Minggu pertama bulan Juli ini diwarnai dengan hujan kritik yang menghunjam Bolivia dan Vatikan. Pemicunya adalah sebuah hadiah dari Presiden Bolivia, Evo Morales, kepada Paus Fransiskus. Hadiah tersebut berupa salib berbentuk palu-arit.
Kejadian tidak biasa itu langsung mengundang reaksi keras, terutama dari kaum konservatif dan anti-komunis. Betapa tidak, palu arit sudah terlanjur dianggap sebagai simbol komunis. Sementara, bagi mereka, komunisme adalah ajaran politik yang anti-Tuhan. Cara pandang sempit ini dipeluk erat-erat oleh tidak sedikit pengikut jalan Tuhan di muka bumi ini.
Jose Ignacio Munilla, seorang uskup di Spanyol, berkicau melalui akun Twitternya: “Arogansi yang besar adalah memanipulasi Tuhan untuk ajaran ideologi atheis.” Sedangkan Uskup Bolivia, Gonzalo del Castillo, menyebut hadiah itu sebagai sebuah provokasi dan gurauan. Dan Vatikan harus turun tangan untuk meluruskan kehebohan tersebut.
Tetapi Paus Fransiskus sendiri mengaku tidak tersinggung dengan hadiah dari Presiden berhaluan kiri itu. Ia menganggapnya sebagai sebuah bentuk karya seni protes. “Aku memahami karya ini. Dan bagiku itu bukan pelanggaran,” katanya kepada pers saat perjalanan kembali ke Roma, Italia, Senin (13/7/2015).
Untuk meredam polemik itu, pemerintah Bolivia turut angkat bicara. Menteri Komunikasi Bolivia, Marianela Paco, menyangkal adanya motif politik dibalik hadiah itu. Menurutnya, hadiah itu merupakan penghormatan atas sokongan Paus terhadap kaum miskin.
“Arit melambangkan petani, palu bagi tukang kayu, mewakili pekerja sederhana, umat Tuhan,” kata Marianela Paco. Dia menambahkan, “Itu (hadiah) benar-benar dibuat dari kasih sayang, sebuah karya yang dirancang oleh tangan Luis Espinal.”
Luis Aspinal adalah seorang iman Yesuit. Dia dilahirkan di Spanyol tahun 1932. Usia 16 tahun, dia dikirim untuk menjalankan misi di Bolivia. Kemudian, pada tahun 1971, dia mendapat status sebagai warga negara Bolivia.

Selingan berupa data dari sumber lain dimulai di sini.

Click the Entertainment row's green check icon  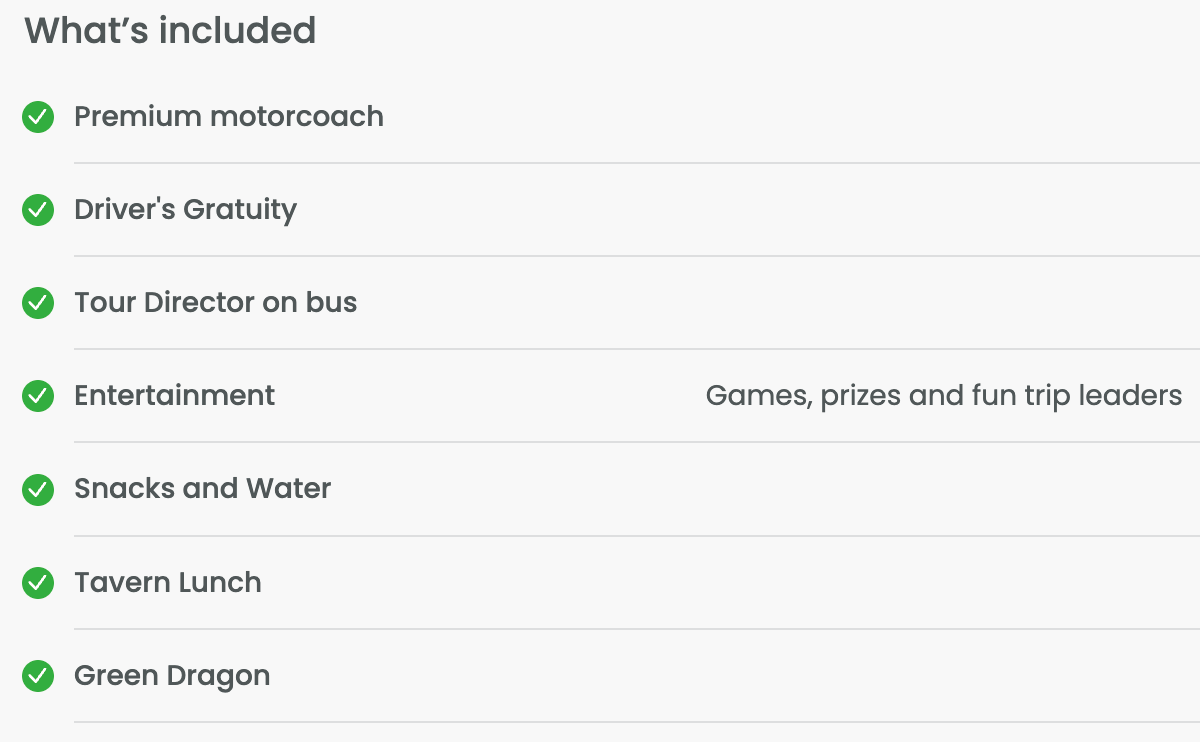(x=38, y=396)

Luis Aspinal dikenal sebagai penyokong teologi pembebasan. Dia terpengaruh oleh marxisme dan bersimpati dengan cita-cita komunisme. Selain menjadi pelayan Tuhan, Aspinal juga menjadi pelayan kaum miskin. Ia aktif membela hak-hak kaum tertindas, menentang korupsi, dan kediktatoran.
Di tahun 1970-an hingga 1980-an, Bolivia dinaungi oleh rezim diktator. Salah satunya adalah diktator Luis Garcia Meza. Saat itu, Aspinal mengambil posisi menentang kediktatoran. Tidak berhenti di situ, dia juga getol mengeritik posisi geraja yang konservatif dan tidak membela rakyat. Lantaran sikap politiknya itu, pada suatu malam di bulan Maret 1980, Aspinal diberondong dengan peluru tajam oleh pasukan pembunuh rezim Garcia Meza.
Paus Fransiskus sendiri menghormati Luis Aspinal. Begitu tiba di La Paz, Ibukota Bolivia, Rabu (8/7/2015), Paus menyempatkan diri berdoa di tempat mayat Luis Espinal ditemukan. “Dia memberitakan injil dan injil marah (Rezim Garcia Meza) sehingga membunuhnya. Mari semenit dalam keheningan doa dan kemudian berdoa bersama,” ujar Paus Fransiskus.
Evo Morales sendiri sangat mengapresiasi Paus Fransiskus. Ia memujinya sebagai “Paus Kaum Miskin”. “Paus selalu disisi kaum yang terpinggirkan, terkecualikan, dan kaum miskin. Oleh karena itu, Paus akan selalu di sisi rakyat yang sedang dalam proses pembebasan,” ujar Presiden keturunan pribumi pertama di Bolivia tersebut.
Lahir dengan nama Jorge Mario Bergoglio, anak dari keluarga imigran dari Italia, dikenal dengan gaya hidupnya yang sederhana dan merakyat. Dia hidup berbaur dengan rakyat kebanyakan. Kemana-mana ia menggunakan transportasi umum; berimpit-impitan dengan orang banyak di atas bus atau kereta bawah tanah. Dia juga memilih tinggal di sebuah aparatemen sederhana dan memasak sendiri makanannya.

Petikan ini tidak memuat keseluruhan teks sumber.